Steigende Zinsen an den Finanzmärkten entlasten die Lebensversicherungsunternehmen in Deutschland. So lautet das Ergebnis einer aktuellen Untersuchung von Policen Direkt. Offenbar kommen Versicherer aber auch besser mit den Regulierungsvorschriften zurecht.
Unter http://solvenzquoten.de/ stellt das Unternehmen seine Analyse kostenfrei zur Verfügung. Darüber hinaus gibt es die direkten Links zu den Solvenzberichten sämtlicher deutscher Lebensversicherer.
„Die Quoten sind Gradmesser für die aktuelle Sicherheit und Stabilität. Damit zeigen Versicherer, wie krisenfest sie sind.
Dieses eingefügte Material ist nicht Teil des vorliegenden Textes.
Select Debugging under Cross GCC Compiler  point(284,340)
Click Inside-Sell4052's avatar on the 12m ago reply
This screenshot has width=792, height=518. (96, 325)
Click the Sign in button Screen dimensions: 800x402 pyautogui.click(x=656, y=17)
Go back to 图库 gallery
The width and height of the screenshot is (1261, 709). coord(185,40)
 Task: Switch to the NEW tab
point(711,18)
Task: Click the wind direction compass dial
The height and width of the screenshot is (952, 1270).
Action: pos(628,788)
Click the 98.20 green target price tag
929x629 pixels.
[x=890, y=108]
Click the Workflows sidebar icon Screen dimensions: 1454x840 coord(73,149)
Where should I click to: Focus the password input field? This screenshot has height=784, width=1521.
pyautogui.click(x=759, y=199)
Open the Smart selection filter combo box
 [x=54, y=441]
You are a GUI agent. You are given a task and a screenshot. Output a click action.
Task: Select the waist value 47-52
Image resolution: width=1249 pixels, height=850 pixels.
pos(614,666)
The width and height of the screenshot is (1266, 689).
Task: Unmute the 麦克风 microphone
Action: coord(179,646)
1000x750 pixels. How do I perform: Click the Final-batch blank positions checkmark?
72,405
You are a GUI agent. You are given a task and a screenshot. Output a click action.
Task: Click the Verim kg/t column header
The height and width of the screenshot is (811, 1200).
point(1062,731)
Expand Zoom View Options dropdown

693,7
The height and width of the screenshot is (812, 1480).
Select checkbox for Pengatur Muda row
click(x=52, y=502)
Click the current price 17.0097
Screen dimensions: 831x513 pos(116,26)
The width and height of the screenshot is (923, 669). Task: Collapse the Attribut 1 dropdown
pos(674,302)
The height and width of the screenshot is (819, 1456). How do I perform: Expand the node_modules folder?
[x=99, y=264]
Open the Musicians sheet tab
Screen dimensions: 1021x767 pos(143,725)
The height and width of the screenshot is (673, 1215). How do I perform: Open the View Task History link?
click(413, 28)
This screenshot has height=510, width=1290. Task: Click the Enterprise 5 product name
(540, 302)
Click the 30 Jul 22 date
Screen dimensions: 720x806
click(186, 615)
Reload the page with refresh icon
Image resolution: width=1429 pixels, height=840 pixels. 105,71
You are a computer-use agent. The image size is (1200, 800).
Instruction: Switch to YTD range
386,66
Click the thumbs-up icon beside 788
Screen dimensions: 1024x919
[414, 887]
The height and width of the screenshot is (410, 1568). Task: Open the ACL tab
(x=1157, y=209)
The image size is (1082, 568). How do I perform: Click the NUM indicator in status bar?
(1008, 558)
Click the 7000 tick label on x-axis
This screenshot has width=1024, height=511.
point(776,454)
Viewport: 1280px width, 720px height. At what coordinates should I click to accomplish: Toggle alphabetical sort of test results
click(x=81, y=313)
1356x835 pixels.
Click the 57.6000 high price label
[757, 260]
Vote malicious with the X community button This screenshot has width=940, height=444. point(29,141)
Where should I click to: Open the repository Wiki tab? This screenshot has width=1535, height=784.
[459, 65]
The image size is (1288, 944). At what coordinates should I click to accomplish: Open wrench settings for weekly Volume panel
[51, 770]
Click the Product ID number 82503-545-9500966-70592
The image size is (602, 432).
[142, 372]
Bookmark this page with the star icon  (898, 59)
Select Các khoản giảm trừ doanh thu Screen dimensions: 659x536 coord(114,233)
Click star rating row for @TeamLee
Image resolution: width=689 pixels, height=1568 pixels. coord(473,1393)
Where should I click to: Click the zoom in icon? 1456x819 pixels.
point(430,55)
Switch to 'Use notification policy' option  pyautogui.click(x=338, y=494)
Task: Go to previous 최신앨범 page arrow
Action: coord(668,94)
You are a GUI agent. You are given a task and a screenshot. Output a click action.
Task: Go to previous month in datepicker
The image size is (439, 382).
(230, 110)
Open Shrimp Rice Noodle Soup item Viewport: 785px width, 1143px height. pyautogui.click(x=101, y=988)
Für Lebensversicherungskunden sind das die zentralen Pfeiler ihrer Altersvorsorge“, erklärt Policen Direkt-Chefaktuar Henning Kühl.
Gerade weil es sich um eine Pflichtveröffentlichung handelt, wertet er die Solvenzberichte als wichtige vertrauensbildende Maßnahme. Sämtliche Versicherer zeigen stabile Quoten, fast alle nehmen dafür von der Versicherungsaufsicht BaFin genehmigte Bilanzierungshilfen in Anspruch. 11 davon haben die Quote ohne Übergangsmaßnahmen nicht geschafft.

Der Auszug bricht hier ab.